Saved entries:
# # # # #

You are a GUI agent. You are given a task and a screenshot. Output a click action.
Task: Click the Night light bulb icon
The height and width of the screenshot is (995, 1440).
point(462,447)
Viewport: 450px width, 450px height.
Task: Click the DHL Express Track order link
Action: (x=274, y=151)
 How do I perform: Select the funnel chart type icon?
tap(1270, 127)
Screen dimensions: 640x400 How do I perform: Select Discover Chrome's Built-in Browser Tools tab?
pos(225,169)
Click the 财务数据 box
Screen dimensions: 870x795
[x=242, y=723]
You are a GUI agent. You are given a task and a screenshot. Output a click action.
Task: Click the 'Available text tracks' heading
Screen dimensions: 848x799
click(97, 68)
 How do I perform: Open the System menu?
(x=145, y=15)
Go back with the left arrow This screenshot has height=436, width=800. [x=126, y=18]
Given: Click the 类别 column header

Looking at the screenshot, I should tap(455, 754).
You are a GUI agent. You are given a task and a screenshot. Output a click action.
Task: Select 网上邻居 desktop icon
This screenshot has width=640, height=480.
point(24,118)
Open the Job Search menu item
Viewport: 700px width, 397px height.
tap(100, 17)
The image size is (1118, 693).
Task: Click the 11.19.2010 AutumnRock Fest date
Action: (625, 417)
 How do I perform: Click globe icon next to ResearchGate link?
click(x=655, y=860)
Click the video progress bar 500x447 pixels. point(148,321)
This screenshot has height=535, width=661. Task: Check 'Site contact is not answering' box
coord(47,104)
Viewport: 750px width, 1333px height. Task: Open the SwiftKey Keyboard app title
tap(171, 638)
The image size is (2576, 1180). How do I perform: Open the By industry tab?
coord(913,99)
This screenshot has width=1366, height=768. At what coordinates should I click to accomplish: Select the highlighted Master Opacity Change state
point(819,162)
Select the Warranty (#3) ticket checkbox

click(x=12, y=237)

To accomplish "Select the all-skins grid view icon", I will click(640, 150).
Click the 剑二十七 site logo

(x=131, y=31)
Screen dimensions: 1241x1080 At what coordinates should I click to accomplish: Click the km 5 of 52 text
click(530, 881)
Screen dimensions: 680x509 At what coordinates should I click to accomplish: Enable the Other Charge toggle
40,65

# # # # #

Directions for this task: Could you retype each record exactly as it appears?

Answer space:
You are a GUI agent. You are given a task and a screenshot. Output a click action.
Task: Click the Night light bulb icon
The height and width of the screenshot is (995, 1440).
point(462,447)
Viewport: 450px width, 450px height.
Task: Click the DHL Express Track order link
Action: (x=274, y=151)
 How do I perform: Select the funnel chart type icon?
tap(1270, 127)
Screen dimensions: 640x400 How do I perform: Select Discover Chrome's Built-in Browser Tools tab?
pos(225,169)
Click the 财务数据 box
Screen dimensions: 870x795
[x=242, y=723]
You are a GUI agent. You are given a task and a screenshot. Output a click action.
Task: Click the 'Available text tracks' heading
Screen dimensions: 848x799
click(97, 68)
 How do I perform: Open the System menu?
(x=145, y=15)
Go back with the left arrow This screenshot has height=436, width=800. [x=126, y=18]
Given: Click the 类别 column header

Looking at the screenshot, I should tap(455, 754).
You are a GUI agent. You are given a task and a screenshot. Output a click action.
Task: Select 网上邻居 desktop icon
This screenshot has width=640, height=480.
point(24,118)
Open the Job Search menu item
Viewport: 700px width, 397px height.
tap(100, 17)
The image size is (1118, 693).
Task: Click the 11.19.2010 AutumnRock Fest date
Action: (625, 417)
 How do I perform: Click globe icon next to ResearchGate link?
click(x=655, y=860)
Click the video progress bar 500x447 pixels. point(148,321)
This screenshot has height=535, width=661. Task: Check 'Site contact is not answering' box
coord(47,104)
Viewport: 750px width, 1333px height. Task: Open the SwiftKey Keyboard app title
tap(171, 638)
The image size is (2576, 1180). How do I perform: Open the By industry tab?
coord(913,99)
This screenshot has width=1366, height=768. At what coordinates should I click to accomplish: Select the highlighted Master Opacity Change state
point(819,162)
Select the Warranty (#3) ticket checkbox

click(x=12, y=237)

To accomplish "Select the all-skins grid view icon", I will click(640, 150).
Click the 剑二十七 site logo

(x=131, y=31)
Screen dimensions: 1241x1080 At what coordinates should I click to accomplish: Click the km 5 of 52 text
click(530, 881)
Screen dimensions: 680x509 At what coordinates should I click to accomplish: Enable the Other Charge toggle
40,65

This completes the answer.